Cette sculpture de 1987 est une représentation iconographique d'une déesse de la mer, présumément the Sea Woman. Cette sculpture et maintes d'autres représentent cette figure mythique de plusieurs façons, mais certains traits sont presque toujours présents comme son apparence mi-femme, mi-poisson et ses longues tresses. L'interprétation faite par l'artiste illustre une figure intimidante et peu approchable, reprenant la cractérisation du personnage dans la tradition orale.
Superstitions
Il y a une coutume qui veut que l'on recouvre les yeux des poissons capturés afin que, aveuglés, ils ne puissent pas communiquer avec leurs amis poissons et leur dire là ou le barrage se trouve. C'est notamment à cause de cette croyance que l'après vie des poissons leur permet une communication avec les poissons du monde des vivants.
Jose Angutinngurniq, né en 1925, se remémore une superstition de pêche dont il a entendu parler.
«Quand les Tuniit pêchaient dans la Tariurnittuq, les femmes n’avaient pas le droit d’enlever leurs pantalons quand elles entraient dans l’eau pour attraper le poisson. À cause des croyances et des lois de la rivière, cela leur était interdit. Une fois, une femme a enlevé son pantalon pour entrer dans la rivière et le poisson a complètement cessé de remonter le courant. Apparemment, la rivière est tellement sacrée que si quelqu’un enfreint les croyances ou les lois qui s’y rapportent, les pêcheurs deviennent aveugles temporairement ; ils ne voient plus les poissons. Par conséquent, quand les femmes allaient rejoindre les hommes pour harponner le poisson, elles devaient garder leurs pantalons.»
KARETAK, Joe, et al. Inuit Qaujimajatuqangit, Québec, Presses de l'Université du Québec, 2025, 328 p. [https://uottawa.pretnumerique.ca/accueil/isbn/9782760559455]

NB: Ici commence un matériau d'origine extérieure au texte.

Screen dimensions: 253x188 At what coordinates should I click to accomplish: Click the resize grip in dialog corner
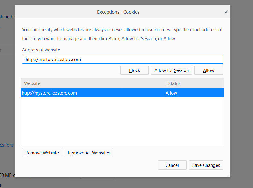pyautogui.click(x=228, y=175)
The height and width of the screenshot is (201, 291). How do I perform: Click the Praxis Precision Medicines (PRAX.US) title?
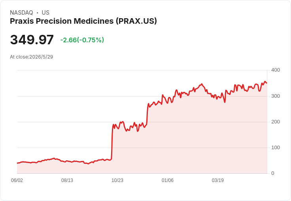pos(83,21)
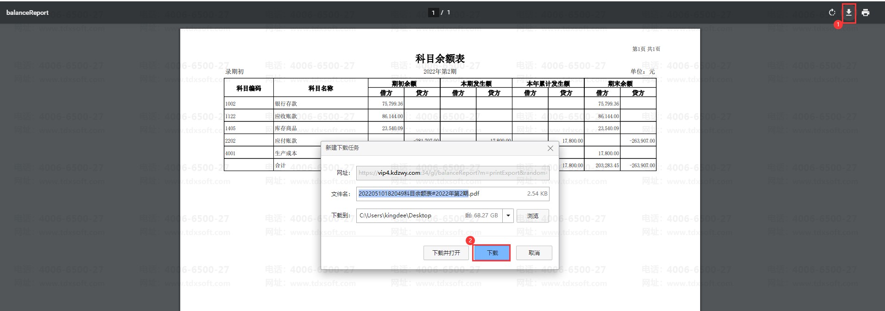This screenshot has width=885, height=311.
Task: Click the current page number box
Action: coord(433,13)
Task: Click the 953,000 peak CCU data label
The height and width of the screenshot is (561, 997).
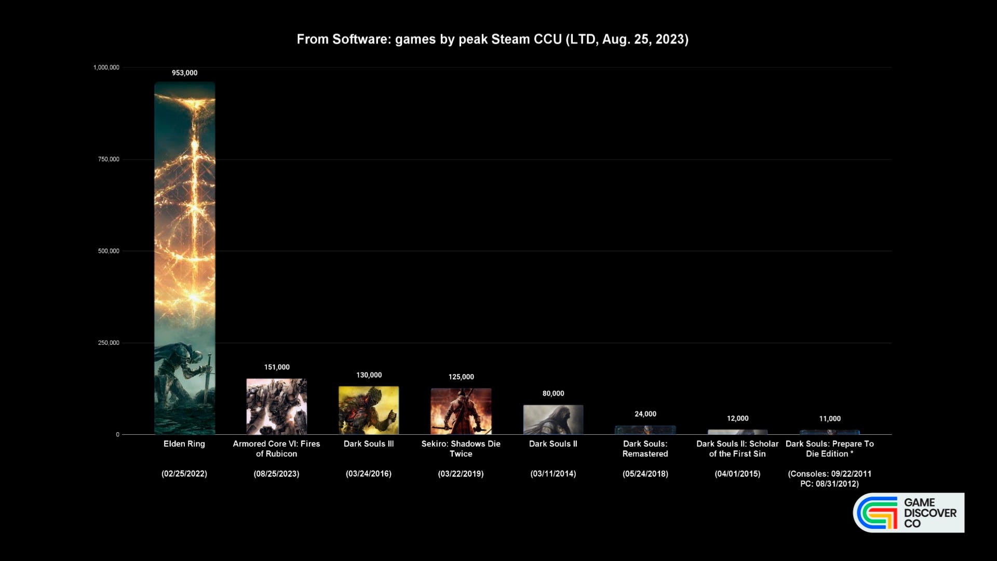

La signification de la pêche pour les Inuits n'est pas négligeable considérant non-seulement son importance comme moyen de subsistance, mais les mythes et superstitions qui l'entourent. La pêche devait être assez importante pour qu'on considère son échec ou sa perte comme assez significatifs pour développer des superstitions pour protéger les chasseurs et pêcheurs de la malchance. Il y a une volonté de limiter à tout prix les chances que la pêche soit mauvaise. Les représentations contemporaines de ces croyances communiquent cette riche tradition orale de façon à faire le pont entre deux cultures et visions du monde à travers le temps.